A survey for the Department of Trade and Industry revealed that infection by viruses accounted for roughly half of security incidents affecting firms, almost half of which had "a serious impact on the business".

The latest biennial 'Information Security Breaches Survey' carried by a consortium led by PricewaterhouseCoopers, also showed that virus infections were more likely to have caused service interruption than any other type of incident.

Often the disruption was described as "minor", but around a quarter of companies questioned said they had experienced "major disruption" as a result of a virus, with important services such as email down for more than one day.

The majority of UK businesses surveyed had a broadband link to the Internet (88%) and as a result, the threat from malicious software such as viruses has never been greater, according to PriceWaterhouseCoopers.

Spyware complacency

On a positive note, almost all UK businesses now used anti-virus software and despite the increased threat, fewer companies had viruses than in the last two surveys, with infection rates dropping by around a third since two years ago.

However, while the number of companies infected had fallen since 2004, the average number of viruses suffered by those affected had risen to roughly one a day, with some reporting hundreds of daily infections.

Worryingly, a quarter of UK firms were not protecting themselves against the threat caused by spyware. As a result roughly one in seven of the worst incidents involving malicious software related to spyware.

PriceWaterhouseCoopers added that the nature of computer viruses and the motivation of their writers had changed over the last two years. Some malicious viruses, known as 'bots', allowed attackers to take over machines turning them into 'botnets" used for cyber crime. Cleaning up the problem could take weeks of effort, said the consultants.

So called "patching discipline" had improved, with nearly nine in ten UK businesses (88%) applying new operating system security updates within a week of their release, compared to 79% of businesses in 2004. However, one-fifth of the companies questioned in the survey said that they do not update signature files - used to protect against viruses - within a day of their release.

'Insidious' threat

The survey also showed that virus infections tended to take more effort to resolve than other incidents, sometimes taking over 50 days' work to fix.

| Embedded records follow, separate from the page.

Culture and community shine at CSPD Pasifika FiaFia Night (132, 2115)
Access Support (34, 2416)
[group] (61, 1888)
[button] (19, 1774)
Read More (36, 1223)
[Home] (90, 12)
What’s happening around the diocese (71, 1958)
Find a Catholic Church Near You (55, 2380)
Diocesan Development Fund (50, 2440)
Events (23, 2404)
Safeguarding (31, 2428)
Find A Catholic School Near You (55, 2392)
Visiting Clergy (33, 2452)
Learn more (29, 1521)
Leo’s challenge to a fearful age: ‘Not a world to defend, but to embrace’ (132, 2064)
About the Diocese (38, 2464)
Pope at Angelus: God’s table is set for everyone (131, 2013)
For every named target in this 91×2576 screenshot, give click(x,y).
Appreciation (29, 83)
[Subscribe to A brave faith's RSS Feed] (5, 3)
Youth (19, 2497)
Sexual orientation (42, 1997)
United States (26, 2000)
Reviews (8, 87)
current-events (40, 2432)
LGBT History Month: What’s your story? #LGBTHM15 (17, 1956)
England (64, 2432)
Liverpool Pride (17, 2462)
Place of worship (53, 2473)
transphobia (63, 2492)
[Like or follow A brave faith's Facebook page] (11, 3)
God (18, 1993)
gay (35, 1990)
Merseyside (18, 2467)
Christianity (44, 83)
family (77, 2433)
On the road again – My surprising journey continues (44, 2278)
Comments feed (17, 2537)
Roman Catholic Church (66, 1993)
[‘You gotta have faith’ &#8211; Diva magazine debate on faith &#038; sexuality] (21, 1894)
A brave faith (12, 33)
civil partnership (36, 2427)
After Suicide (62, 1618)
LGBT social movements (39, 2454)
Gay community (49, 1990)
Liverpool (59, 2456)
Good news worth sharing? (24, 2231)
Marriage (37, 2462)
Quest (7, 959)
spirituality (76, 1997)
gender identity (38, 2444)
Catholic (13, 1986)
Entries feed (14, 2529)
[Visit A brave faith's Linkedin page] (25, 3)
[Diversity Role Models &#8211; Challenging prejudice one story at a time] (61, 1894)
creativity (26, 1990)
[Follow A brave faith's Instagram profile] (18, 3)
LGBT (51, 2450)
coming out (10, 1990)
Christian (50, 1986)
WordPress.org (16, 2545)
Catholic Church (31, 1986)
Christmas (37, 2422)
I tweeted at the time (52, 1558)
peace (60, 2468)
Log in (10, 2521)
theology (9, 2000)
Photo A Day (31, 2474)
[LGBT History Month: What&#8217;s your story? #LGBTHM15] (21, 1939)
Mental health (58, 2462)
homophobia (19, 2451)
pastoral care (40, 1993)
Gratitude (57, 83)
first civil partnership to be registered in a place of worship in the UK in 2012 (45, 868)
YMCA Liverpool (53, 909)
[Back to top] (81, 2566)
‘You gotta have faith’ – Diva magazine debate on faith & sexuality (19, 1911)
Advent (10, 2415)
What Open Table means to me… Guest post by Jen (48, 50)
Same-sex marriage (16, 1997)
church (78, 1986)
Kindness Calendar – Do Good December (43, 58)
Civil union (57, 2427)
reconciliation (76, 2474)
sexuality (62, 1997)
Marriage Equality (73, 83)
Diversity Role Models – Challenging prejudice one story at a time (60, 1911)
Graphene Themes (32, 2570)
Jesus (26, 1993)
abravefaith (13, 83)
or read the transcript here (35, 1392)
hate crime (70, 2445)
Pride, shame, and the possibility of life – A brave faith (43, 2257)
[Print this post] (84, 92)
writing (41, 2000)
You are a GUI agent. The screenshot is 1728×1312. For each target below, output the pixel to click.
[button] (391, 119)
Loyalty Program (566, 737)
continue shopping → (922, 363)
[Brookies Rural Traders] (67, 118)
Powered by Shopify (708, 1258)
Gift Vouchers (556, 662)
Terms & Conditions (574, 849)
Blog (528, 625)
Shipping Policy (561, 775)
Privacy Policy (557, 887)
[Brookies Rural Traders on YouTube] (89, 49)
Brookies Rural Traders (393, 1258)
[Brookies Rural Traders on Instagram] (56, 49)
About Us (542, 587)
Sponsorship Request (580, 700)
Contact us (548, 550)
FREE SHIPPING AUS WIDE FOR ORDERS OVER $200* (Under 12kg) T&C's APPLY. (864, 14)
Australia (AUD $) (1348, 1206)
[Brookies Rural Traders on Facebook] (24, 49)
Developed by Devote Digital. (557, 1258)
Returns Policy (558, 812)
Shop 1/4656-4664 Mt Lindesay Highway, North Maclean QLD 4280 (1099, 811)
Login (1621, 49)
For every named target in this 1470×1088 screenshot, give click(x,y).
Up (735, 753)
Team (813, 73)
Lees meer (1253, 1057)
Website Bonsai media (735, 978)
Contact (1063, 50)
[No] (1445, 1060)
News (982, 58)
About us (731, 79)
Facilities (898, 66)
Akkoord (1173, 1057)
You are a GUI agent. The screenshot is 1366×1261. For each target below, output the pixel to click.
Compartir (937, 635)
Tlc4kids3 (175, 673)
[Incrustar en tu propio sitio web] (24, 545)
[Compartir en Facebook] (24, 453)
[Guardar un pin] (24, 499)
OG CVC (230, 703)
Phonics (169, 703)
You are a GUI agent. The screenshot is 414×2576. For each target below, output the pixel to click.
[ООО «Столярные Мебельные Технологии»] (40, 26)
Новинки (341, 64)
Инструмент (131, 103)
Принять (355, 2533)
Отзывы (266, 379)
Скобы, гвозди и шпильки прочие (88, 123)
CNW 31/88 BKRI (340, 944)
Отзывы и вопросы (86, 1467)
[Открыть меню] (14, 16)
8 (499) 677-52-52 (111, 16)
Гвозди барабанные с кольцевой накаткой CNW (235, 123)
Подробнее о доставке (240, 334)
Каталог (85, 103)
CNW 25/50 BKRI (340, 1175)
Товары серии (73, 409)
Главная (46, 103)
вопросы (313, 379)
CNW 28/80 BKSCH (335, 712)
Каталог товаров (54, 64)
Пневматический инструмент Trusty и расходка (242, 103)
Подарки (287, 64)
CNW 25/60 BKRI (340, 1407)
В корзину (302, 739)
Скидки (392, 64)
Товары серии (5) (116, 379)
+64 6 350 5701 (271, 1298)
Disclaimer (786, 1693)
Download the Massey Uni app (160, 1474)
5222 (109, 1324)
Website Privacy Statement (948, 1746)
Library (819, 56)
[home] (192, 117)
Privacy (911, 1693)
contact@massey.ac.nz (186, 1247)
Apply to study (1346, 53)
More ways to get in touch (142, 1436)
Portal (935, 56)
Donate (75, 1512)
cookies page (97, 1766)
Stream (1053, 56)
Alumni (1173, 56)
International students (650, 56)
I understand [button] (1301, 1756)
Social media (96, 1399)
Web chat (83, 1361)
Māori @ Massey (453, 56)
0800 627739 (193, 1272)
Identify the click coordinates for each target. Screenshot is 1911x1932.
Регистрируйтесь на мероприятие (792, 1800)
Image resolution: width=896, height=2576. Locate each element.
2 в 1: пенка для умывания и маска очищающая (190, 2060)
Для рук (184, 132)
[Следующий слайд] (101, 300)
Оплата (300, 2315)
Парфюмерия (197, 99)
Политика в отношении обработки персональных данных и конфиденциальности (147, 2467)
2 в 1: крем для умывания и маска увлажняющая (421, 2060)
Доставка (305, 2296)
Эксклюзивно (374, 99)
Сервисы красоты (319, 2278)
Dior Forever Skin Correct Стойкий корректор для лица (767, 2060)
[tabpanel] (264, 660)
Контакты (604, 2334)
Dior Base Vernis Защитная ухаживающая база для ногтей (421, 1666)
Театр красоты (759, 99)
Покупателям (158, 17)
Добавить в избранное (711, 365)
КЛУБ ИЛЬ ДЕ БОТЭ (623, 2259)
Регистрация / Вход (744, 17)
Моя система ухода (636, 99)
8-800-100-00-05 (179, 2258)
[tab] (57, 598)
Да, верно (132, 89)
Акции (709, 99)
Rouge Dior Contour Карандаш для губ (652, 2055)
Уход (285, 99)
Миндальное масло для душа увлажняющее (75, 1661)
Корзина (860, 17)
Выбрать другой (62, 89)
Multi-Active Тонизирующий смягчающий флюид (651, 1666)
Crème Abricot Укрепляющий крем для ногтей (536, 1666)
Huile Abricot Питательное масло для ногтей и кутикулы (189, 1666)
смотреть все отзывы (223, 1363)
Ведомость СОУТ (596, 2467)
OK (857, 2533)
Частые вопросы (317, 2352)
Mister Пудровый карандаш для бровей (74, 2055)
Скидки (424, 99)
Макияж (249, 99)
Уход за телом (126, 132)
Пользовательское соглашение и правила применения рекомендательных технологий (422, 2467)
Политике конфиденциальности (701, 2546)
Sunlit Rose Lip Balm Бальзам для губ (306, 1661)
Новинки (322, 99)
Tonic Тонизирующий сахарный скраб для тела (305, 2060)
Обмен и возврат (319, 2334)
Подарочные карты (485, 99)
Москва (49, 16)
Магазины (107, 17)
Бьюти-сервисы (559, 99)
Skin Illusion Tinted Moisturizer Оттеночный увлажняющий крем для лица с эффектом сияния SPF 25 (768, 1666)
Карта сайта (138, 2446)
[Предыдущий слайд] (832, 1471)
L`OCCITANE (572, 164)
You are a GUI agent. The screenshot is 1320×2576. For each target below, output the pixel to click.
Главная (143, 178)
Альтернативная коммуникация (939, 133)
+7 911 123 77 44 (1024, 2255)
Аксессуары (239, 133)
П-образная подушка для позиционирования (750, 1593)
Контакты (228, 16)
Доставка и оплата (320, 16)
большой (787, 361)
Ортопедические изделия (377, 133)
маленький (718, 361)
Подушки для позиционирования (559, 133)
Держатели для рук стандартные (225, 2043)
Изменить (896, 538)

Chris Potter, from PricewaterhouseCoopers, said: "It's very encouraging to see the progress that UK companies have made in installing anti-virus software and patching their systems. However, there's a danger of fighting yesterday's battle.

"Past viruses were designed to cause large amounts of indiscriminate damage typically by taking down targets' networks. Today's viruses have become more insidious."

He added: "These programmes lie hidden on infected machines, gather information and target their strikes at valuable data. Cybercriminals now use virus infections to get in under the radar of businesses and steal confidential data.

"The damage that viruses can cause extends beyond systems and ultimately can affect a company's customers, business relationships and reputation in the marketplace."

Mr Potter recommended a "multi-layer defence" including patching, up to date anti-virus software and intrusion detection software.